Changes: As the skin ages, blood flow to the skin is decreased, and nerve endings are lost or become less sensitive. As a result, the skin loses some of its effectiveness as a protector against bacteria, as an insulator, as a heat/cold regulator, and as a sensory receptor. These losses cause wrinkling, loss of elasticity, freedom of movement, and expression are inhibited. The slowing of circulation results in slower healing. The loss of color is also seen, as the hair becomes gray.
Challenges: The skin generally functions well throughout life though, and most changes in the skin due to aging are not life threatening. Most of the damaging changes in the skin are cosmetic. The drying and thinning result in sagging and wrinkling, the hair becomes sparser and gray or white, and the fingernails become rigid, tend to yellow, and are prone to splitting. Skin disorders more common in the aging skin include enhanced itching, thickening in patches, skin cancer, ulcers/pressure sores, and herpes zoster (shingles). These effects bring social implications based on a significant cultural tendency toward ageism. One’s social life becomes more limited as younger people view elders as “not fun”, “slow”, “grumpy”, less desirable as friends and sexual partners, and so on. These views spill into the workplace or what might be a potential workplace, as one who looks “old” is not considered as having ‘much’ to offer.
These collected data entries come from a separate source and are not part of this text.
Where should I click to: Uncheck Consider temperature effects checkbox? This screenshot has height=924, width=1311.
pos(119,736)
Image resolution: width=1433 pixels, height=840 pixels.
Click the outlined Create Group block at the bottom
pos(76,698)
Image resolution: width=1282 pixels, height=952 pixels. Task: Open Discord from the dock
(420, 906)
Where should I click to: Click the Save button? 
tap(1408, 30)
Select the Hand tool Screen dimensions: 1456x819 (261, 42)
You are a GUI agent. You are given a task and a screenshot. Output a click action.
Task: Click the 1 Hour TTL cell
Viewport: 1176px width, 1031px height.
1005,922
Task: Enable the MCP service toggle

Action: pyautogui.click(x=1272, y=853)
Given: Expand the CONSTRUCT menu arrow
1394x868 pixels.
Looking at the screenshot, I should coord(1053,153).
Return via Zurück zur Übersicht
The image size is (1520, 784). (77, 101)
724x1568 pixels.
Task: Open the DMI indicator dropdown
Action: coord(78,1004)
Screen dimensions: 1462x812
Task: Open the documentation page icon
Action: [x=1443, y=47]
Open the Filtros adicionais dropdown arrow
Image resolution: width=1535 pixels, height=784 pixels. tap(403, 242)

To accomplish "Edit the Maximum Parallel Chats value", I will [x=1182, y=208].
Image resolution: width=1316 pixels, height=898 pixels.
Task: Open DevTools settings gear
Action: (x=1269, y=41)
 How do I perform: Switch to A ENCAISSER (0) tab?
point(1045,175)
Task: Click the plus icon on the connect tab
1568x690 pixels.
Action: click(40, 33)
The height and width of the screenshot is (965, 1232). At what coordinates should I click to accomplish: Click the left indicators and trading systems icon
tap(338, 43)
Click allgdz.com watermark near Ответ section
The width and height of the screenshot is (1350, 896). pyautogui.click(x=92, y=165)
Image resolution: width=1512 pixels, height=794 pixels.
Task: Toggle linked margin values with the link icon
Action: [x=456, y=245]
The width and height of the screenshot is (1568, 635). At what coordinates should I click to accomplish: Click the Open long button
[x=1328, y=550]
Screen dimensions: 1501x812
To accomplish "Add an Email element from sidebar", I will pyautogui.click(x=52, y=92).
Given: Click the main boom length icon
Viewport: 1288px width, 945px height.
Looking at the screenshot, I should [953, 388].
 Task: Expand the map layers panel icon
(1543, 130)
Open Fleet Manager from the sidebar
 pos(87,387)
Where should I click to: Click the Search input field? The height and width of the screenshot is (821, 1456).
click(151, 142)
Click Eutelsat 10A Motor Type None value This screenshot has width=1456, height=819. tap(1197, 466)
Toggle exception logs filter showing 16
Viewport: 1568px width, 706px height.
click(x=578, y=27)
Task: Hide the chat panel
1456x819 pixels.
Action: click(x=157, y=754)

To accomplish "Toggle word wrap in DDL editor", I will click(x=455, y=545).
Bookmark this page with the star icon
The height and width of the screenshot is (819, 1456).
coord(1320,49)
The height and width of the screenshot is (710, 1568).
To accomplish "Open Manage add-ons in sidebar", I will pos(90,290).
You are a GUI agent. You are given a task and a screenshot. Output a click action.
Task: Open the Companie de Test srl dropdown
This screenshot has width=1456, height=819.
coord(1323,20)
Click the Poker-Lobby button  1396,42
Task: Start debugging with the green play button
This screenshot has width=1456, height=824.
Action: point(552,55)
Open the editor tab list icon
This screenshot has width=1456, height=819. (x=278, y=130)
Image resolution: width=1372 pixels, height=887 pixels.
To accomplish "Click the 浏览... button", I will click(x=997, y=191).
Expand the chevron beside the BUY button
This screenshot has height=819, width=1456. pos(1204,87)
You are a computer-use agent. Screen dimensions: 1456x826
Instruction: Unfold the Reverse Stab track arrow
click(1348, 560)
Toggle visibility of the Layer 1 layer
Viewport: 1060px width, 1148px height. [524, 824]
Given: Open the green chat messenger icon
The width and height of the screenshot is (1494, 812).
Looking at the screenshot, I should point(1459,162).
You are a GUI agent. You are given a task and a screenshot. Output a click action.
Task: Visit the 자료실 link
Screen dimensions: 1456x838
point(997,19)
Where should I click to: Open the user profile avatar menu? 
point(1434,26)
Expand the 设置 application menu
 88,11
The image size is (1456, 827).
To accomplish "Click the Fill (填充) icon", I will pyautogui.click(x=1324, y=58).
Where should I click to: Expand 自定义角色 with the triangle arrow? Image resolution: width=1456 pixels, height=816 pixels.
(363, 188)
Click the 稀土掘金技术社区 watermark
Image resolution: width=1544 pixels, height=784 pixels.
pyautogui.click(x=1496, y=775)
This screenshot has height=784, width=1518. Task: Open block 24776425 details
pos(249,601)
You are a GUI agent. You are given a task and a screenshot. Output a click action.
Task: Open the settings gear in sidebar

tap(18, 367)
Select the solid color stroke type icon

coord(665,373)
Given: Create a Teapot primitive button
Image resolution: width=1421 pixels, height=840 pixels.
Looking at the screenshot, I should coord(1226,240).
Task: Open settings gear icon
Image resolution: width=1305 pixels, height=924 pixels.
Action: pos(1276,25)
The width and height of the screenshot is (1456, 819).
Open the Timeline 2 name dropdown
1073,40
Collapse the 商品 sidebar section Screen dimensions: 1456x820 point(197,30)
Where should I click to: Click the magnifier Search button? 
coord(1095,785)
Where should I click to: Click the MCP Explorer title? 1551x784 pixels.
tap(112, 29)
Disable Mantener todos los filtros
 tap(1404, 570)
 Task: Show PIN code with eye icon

Solutions: Two words: hydrate and moisturize. Avoid excessive exposure to the sun, maintain moisture in the skin, provide adequate nutrition so that the skin can be maintained and repaired, and get regular exercise to maintain circulation in the skin. Sounds simple, but we really fail to adhere to this consideration. Many of these changes can be delayed for very long periods of time.
Post-Script: I would be remiss if I didn’t point out that those of you of all races and ethnicities must be diligent in getting rapidly growing or changing moles evaluated. It is an untruth that Blacks and Browns don’t get skin cancer.